No one is sure when the use of money for trading purposes actually began but it is certain that some sort of money was used during the earliest known civilizations, although it was not as we know money today.

As early humans progressed in their ability to reason with numbers and with the ability to communicate with other people within, and outside of their own societal boundaries, it became necessary to develop standards for paying for goods and services.

Purchasing power or wealth was determined by the number of domesticated animals such as sheep, oxen, camels, goats, and other animals that an individual owned, and trade was conducted using certain animals, skins, shells, beads, bones, pebbles, and other items that were considered to have value.

Standard forms of money were developed and used for the purchase of goods and services, as well as for paying debt that was owed to others. The development of monetary standards also became a means of collecting taxes.

It has been noted that measurements of value were developed and used by the Chinese, Egyptians, Sumarians, and other societies around the Middle East, Africa, Asia, and Europe. Those early forms of money paved the way for what we use today to transact our business.

The use of metallic coins, gold and silver, date back to the early Egyptians and Lydians and became a standard for Greek and Roman societies.

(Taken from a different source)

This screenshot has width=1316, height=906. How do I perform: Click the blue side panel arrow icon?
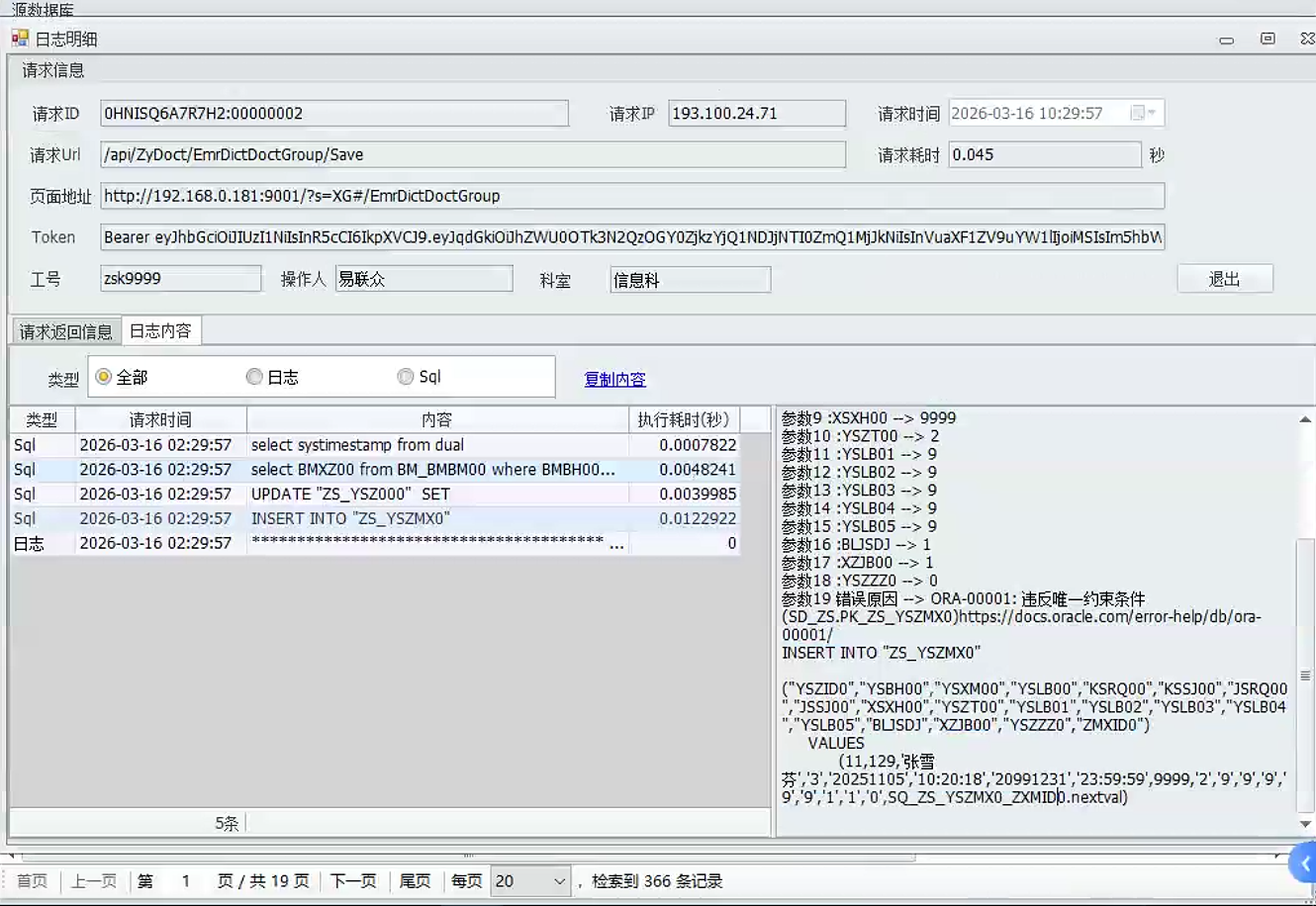tap(1304, 863)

Eventually, coinage of gold, bronze, and silver became standard throughout Eruope and the rest of the world.

Paper money is thought to have developed in China during the ninth century. It was the English who started issuing certificates of deposit in the seventeenth century, starting the first successful European entry in the use of paper money.

Although coins are still used today in most societies, they have lost their importance to paper money and paper money might someday become obsolete due to electronic banking and credit and debit cards.